With extensive federal infrastructure funding available and a need to streamline the time required for the identifying, handling and processing of potential DCFC stations, the utility required a comprehensive analysis of its EV distribution infrastructure. The company engaged 1898 & Co., part of Burns & McDonnell, to execute the DCFC Corridor Study.
The project’s goals included identifying potential DCFC stations and prioritizing locations based on grid capacity and other factors. After applying our screening criteria to the service territory and accounting for grid capacity, we generated dozens of initial sites for consideration.
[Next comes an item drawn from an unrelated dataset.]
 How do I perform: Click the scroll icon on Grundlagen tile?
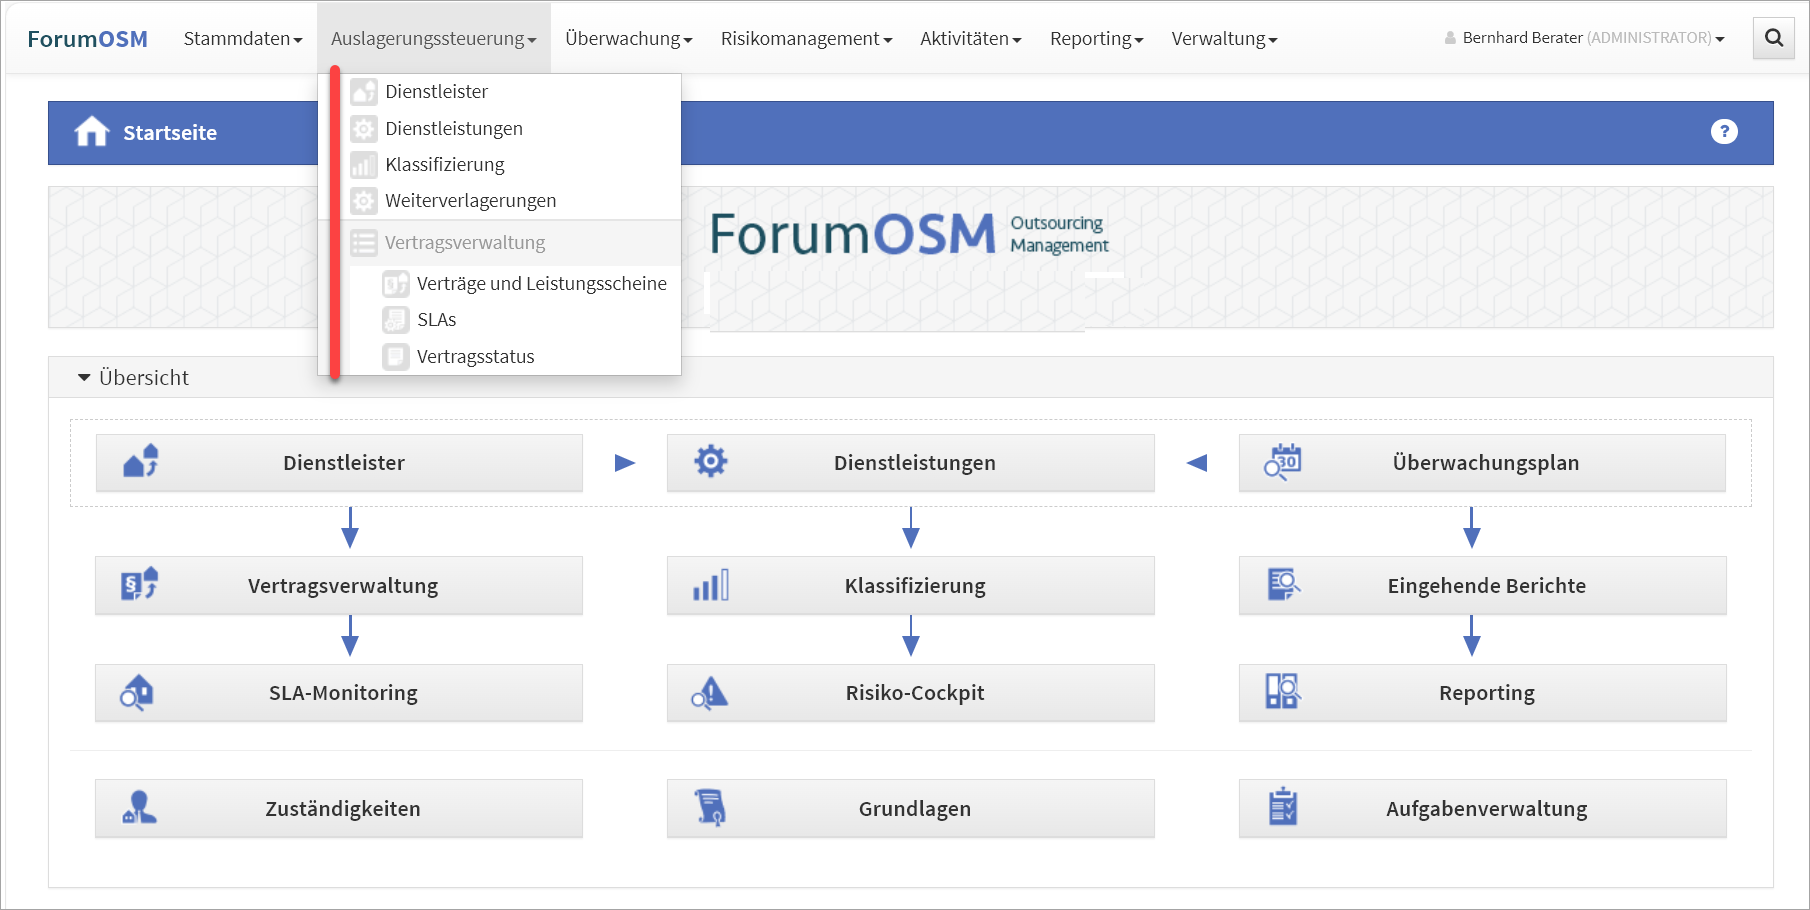click(x=710, y=807)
To provide power for DCFC stations, the circuit and substation required at least 1 megawatt of combined charging capacity at any location. Since a DCFC station requires service from a three-phase circuit, overhead circuits were assessed at locations across the service territory. The corridor study focused on circuits and substations that could support one or more 75-kilowatt DCFC stations, with up to 1 megawatt of combined charging capacity. Where capacity existed, larger-capacity chargers were also analyzed.
Systemwide Screening for Site Identification
Using ArcGIS mapping software, data gathering and geospatial analysis, the team looked at spatial queries based on existing circuit infrastructure with applied load values. As a baseline and to analyze peak load events, the evaluation used historical summer peak loading data. Without a need to do site-level analysis, the data and GIS insight enabled the team to inventory large geographic areas, including layering in current EV adoption data and traffic counts. The resulting analysis and insight allowed the project team to develop an interactive tool built on the ArcGIS platform that the utility deployed internally and provided to users across its organization.
Site Prioritization Based on Grid Capacity
Using the resulting DCFC stations suitability data, including EV adoption and traffic count information, the project team focused on developing a system to prioritize potential locations and created a systemwide method of screening and assessing distribution infrastructure. Circuits were narrowed and prioritized based on meeting the following criteria:
- Circuits within a mile of exits on state and interstate highways.
- Circuits serving rest areas, multimodal transportation centers and the local Department of Transportation carpool lots along state and interstate highways.
The ArcGIS tool is now invaluable to the utility. Not only does it help identify optimal DCFC stations based on circuit capacity, proximity to interstates, carpool assets and other factors, but the data can help accelerate the deployment of state and federal investment by identifying preferential locations that meet funding requirements.